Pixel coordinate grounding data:
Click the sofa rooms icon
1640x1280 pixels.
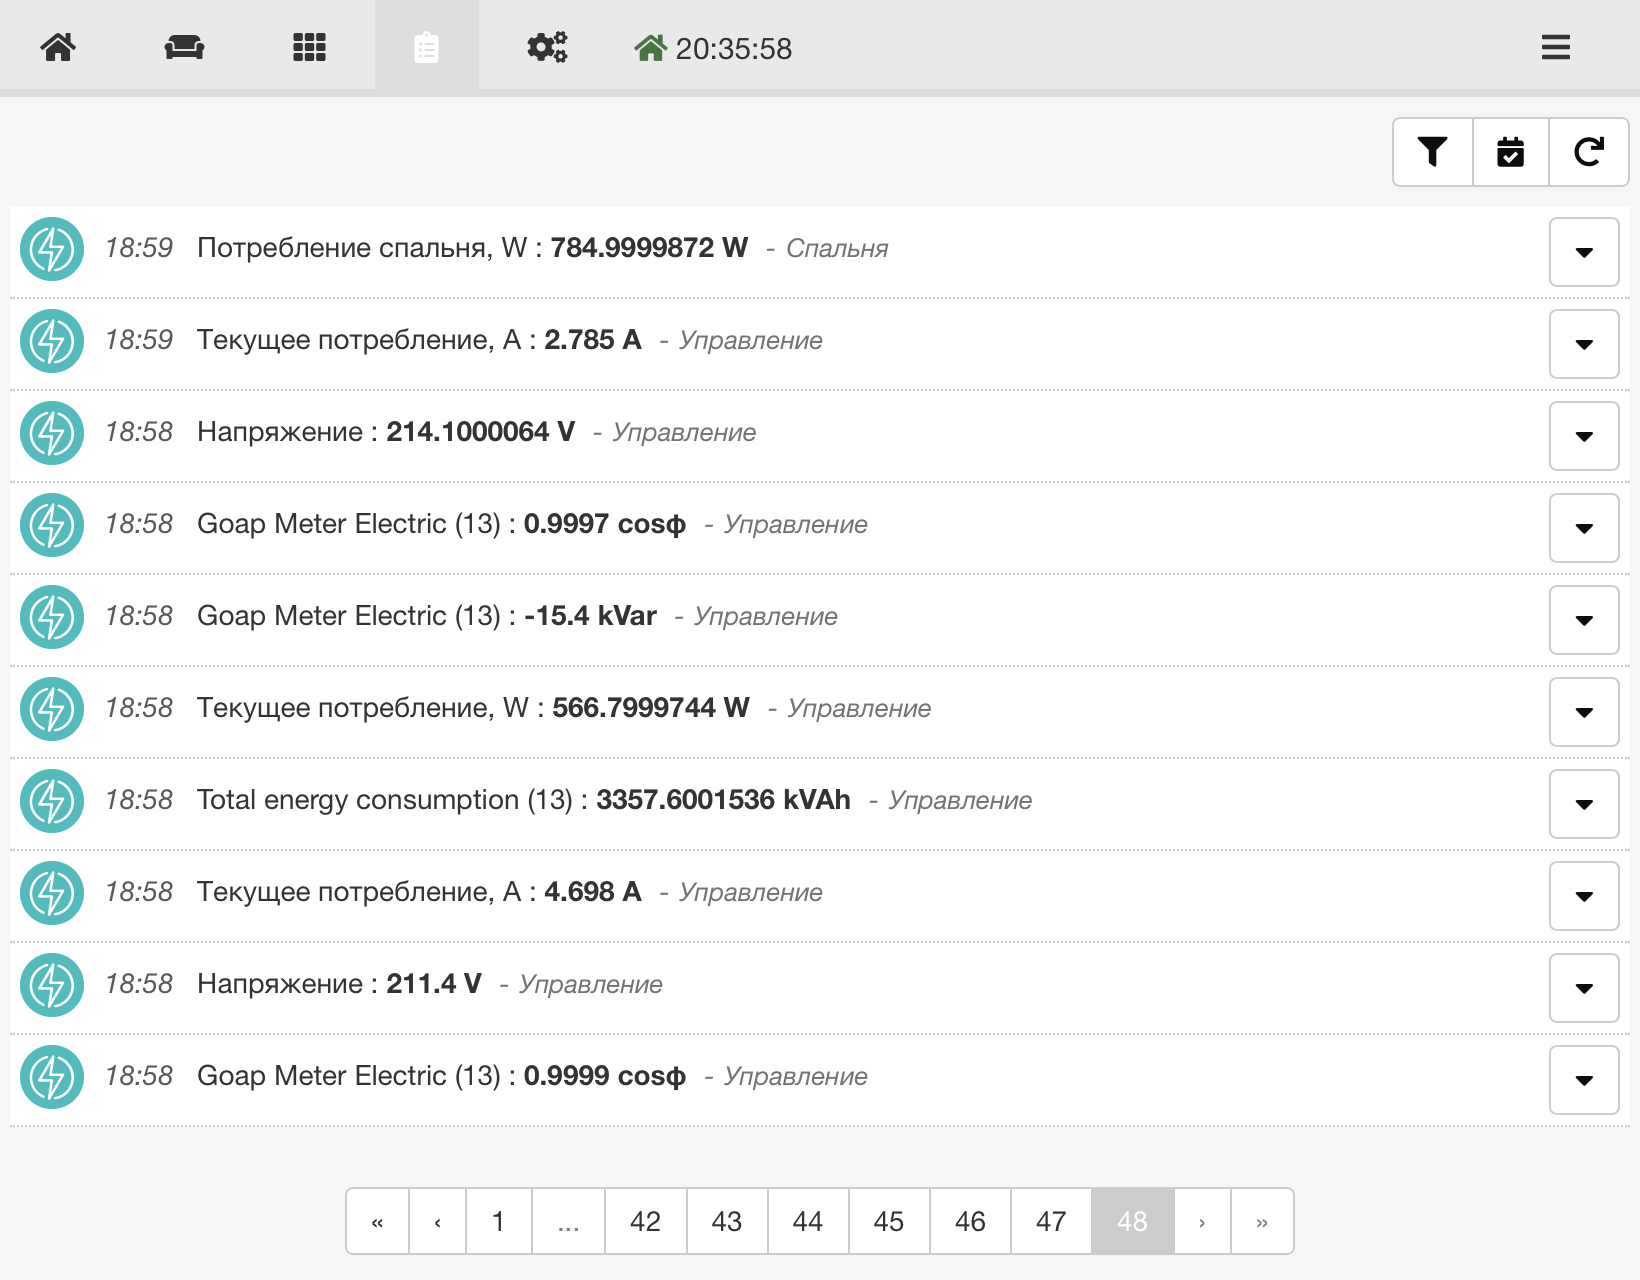pyautogui.click(x=184, y=47)
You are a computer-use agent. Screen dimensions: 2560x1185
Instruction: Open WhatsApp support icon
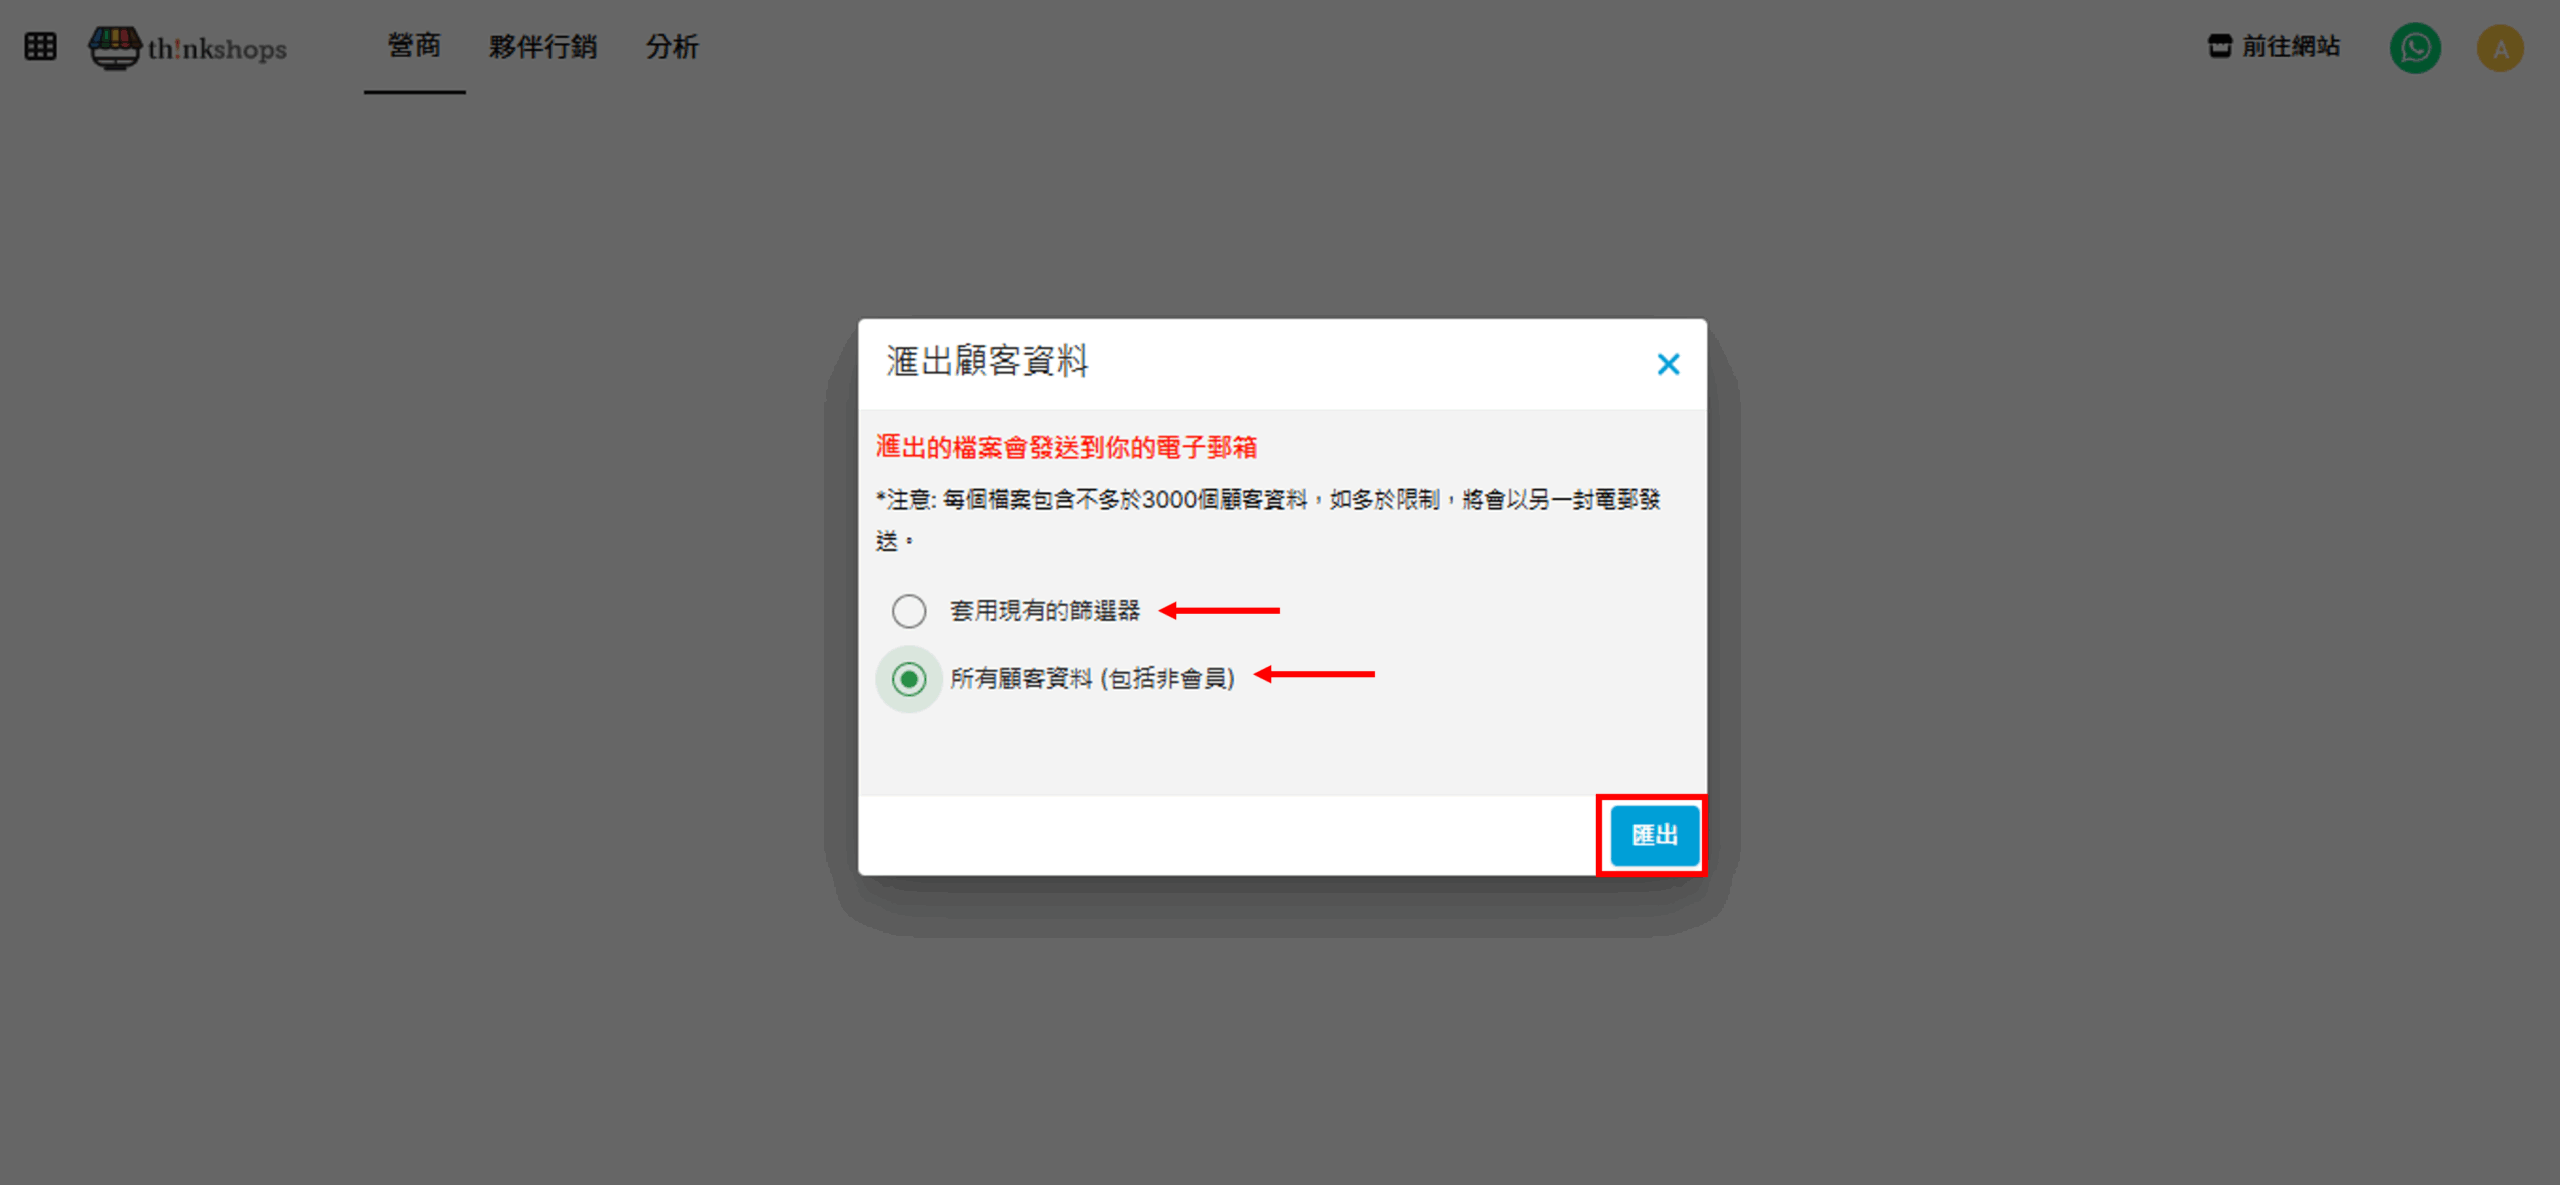[2415, 47]
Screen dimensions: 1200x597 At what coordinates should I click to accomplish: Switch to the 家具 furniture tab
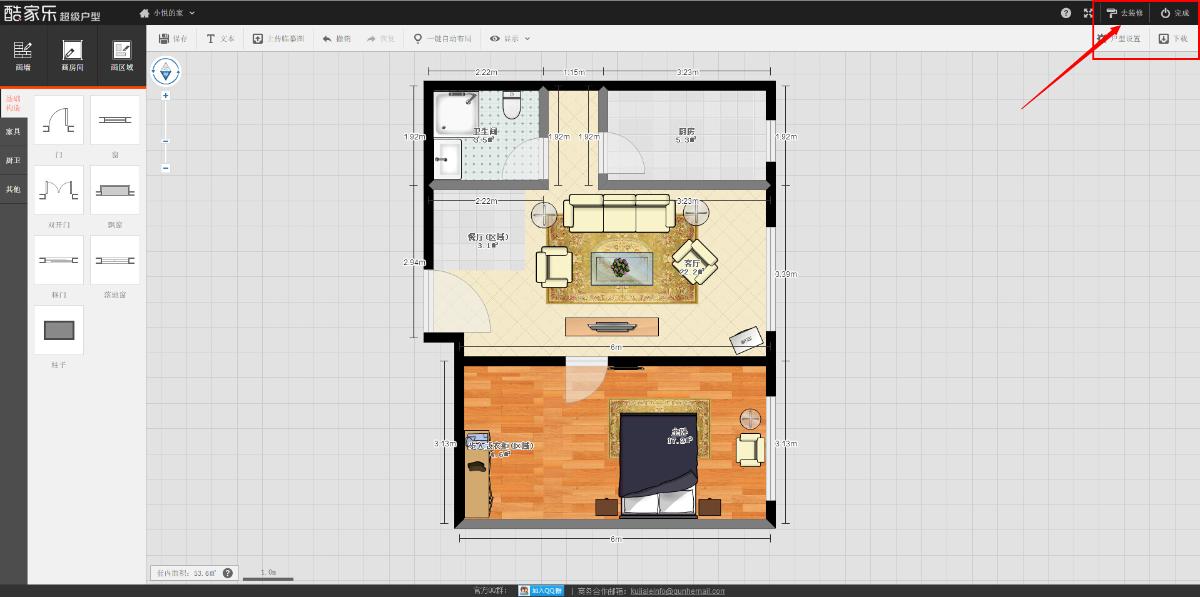point(13,131)
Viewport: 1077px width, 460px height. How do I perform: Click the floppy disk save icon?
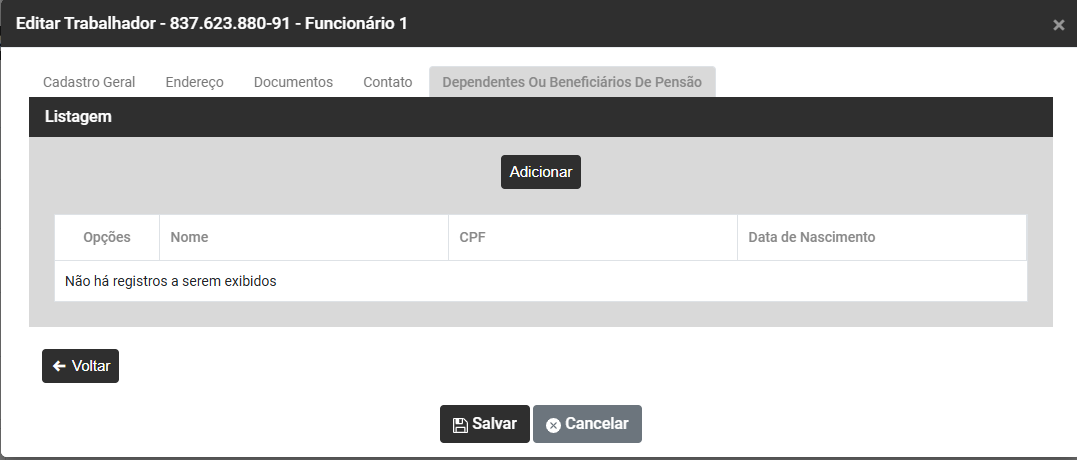click(x=460, y=425)
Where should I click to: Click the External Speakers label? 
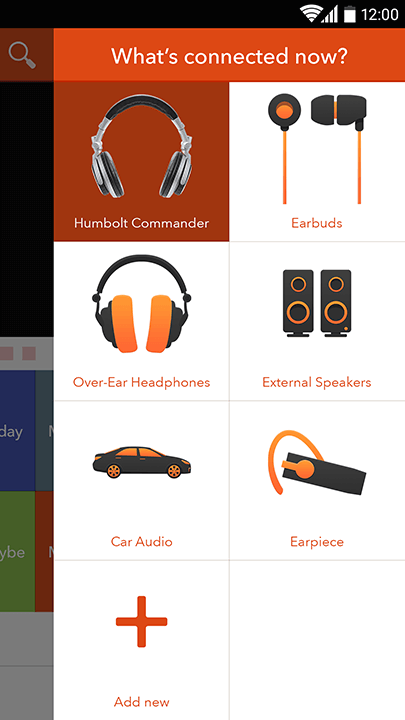pos(317,382)
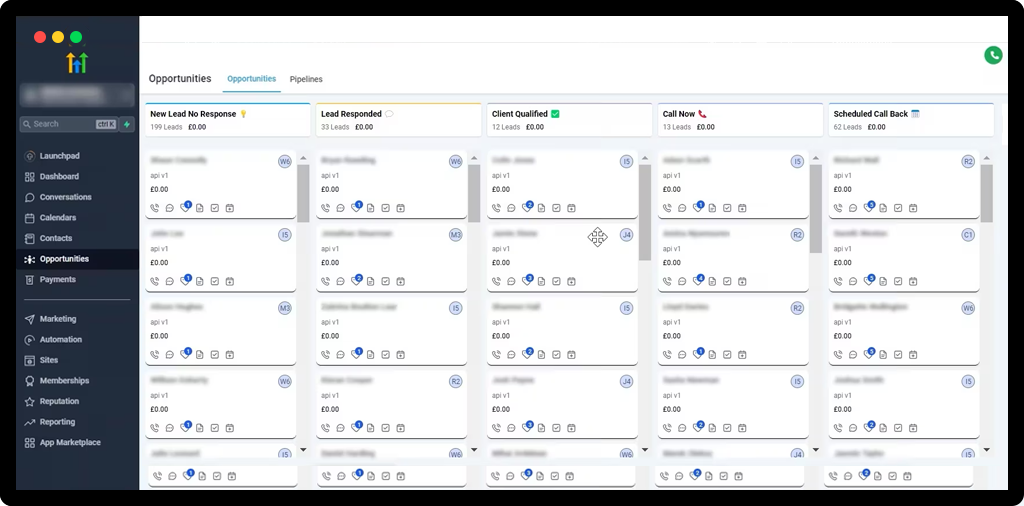Viewport: 1024px width, 506px height.
Task: Open the blurred account switcher in sidebar
Action: [77, 96]
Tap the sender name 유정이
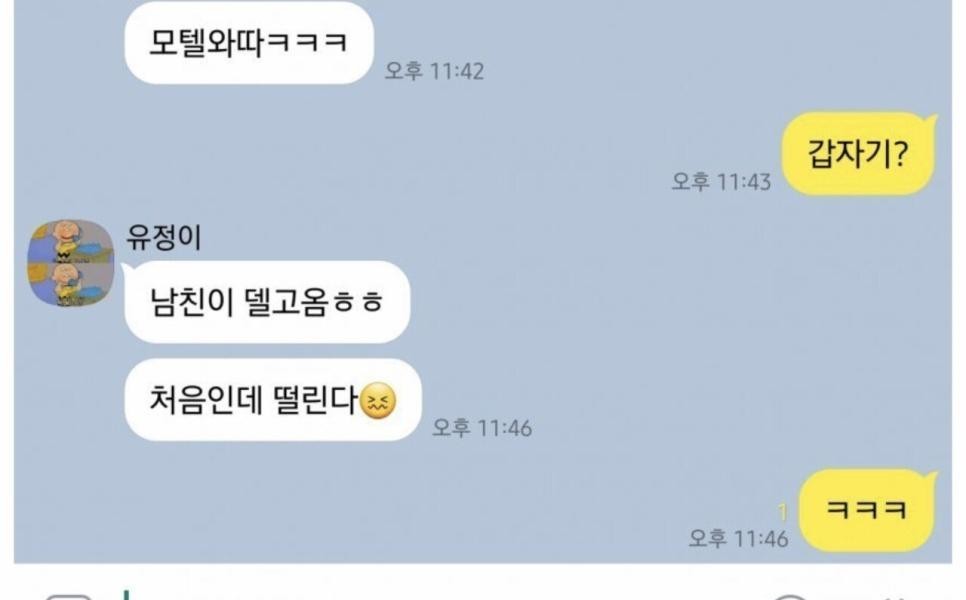 164,237
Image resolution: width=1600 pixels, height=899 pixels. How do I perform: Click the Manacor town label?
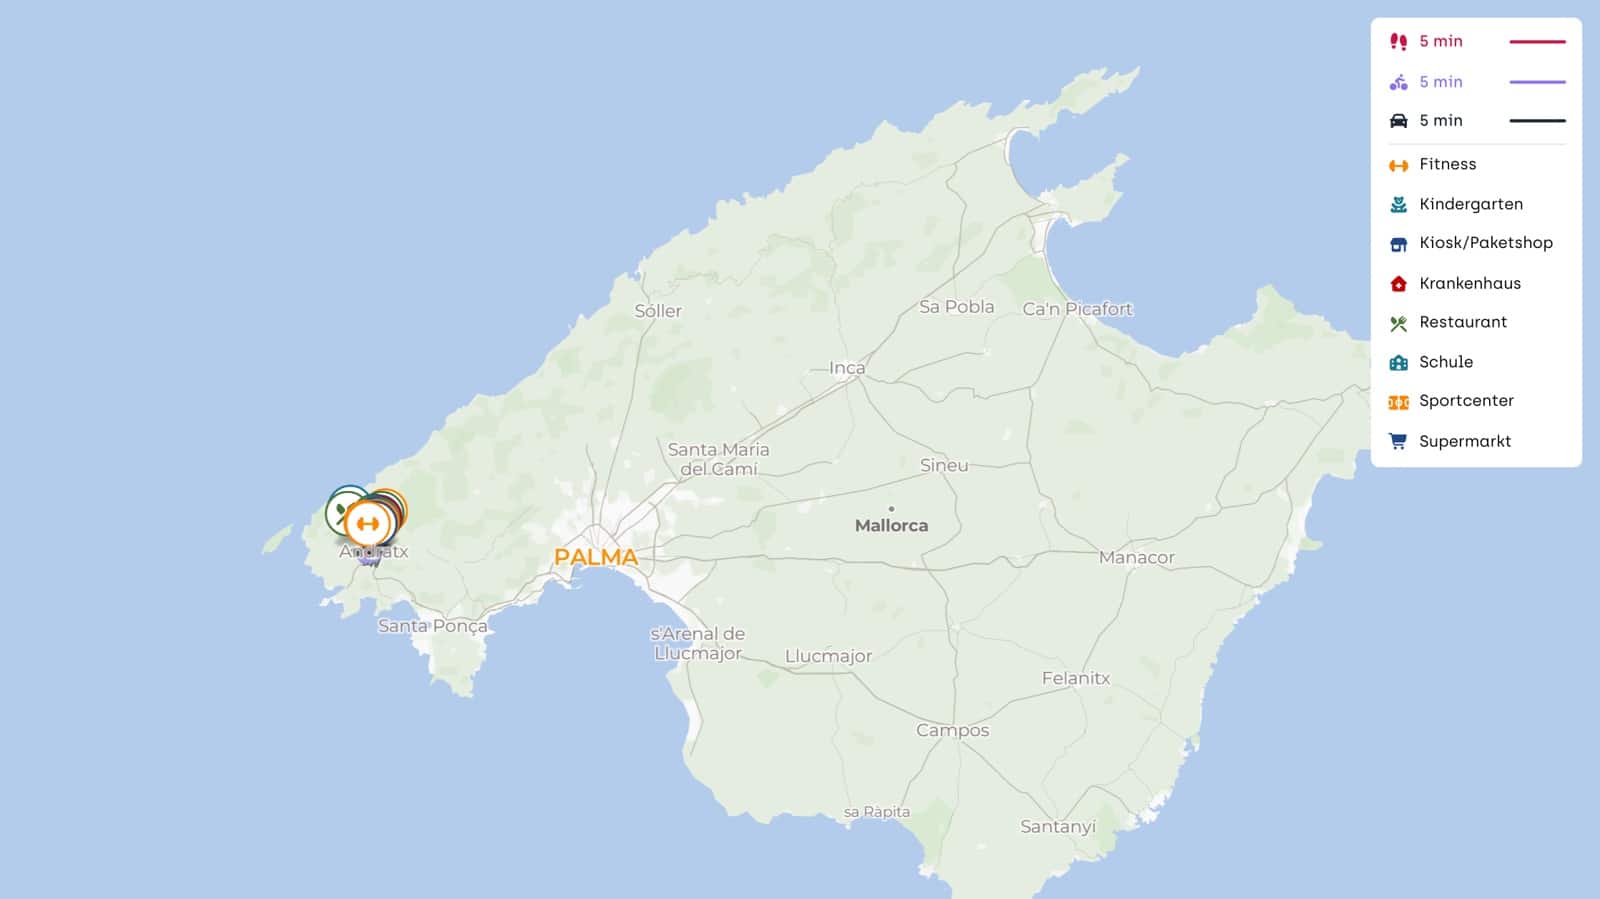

* _Your assignment_
The entries above are to be retyped exactly, with each picture left out.

* _Reply_
Click the sofa rooms icon
1640x1280 pixels.
pyautogui.click(x=184, y=47)
You are a computer-use agent. Screen dimensions: 2560x1185
Instruction: Open WhatsApp support icon
[2415, 47]
Screen dimensions: 1200x597 At what coordinates should I click to accomplish: Switch to the 家具 furniture tab
point(13,131)
Viewport: 1077px width, 460px height. How do I perform: Click the floppy disk save icon?
click(x=460, y=425)
Where should I click to: Click the External Speakers label? 
pos(317,382)
Viewport: 1024px width, 506px height.
Task: Open the blurred account switcher in sidebar
Action: [77, 96]
Tap the sender name 유정이
 164,237
Image resolution: width=1600 pixels, height=899 pixels. How do I perform: Click the Manacor town label?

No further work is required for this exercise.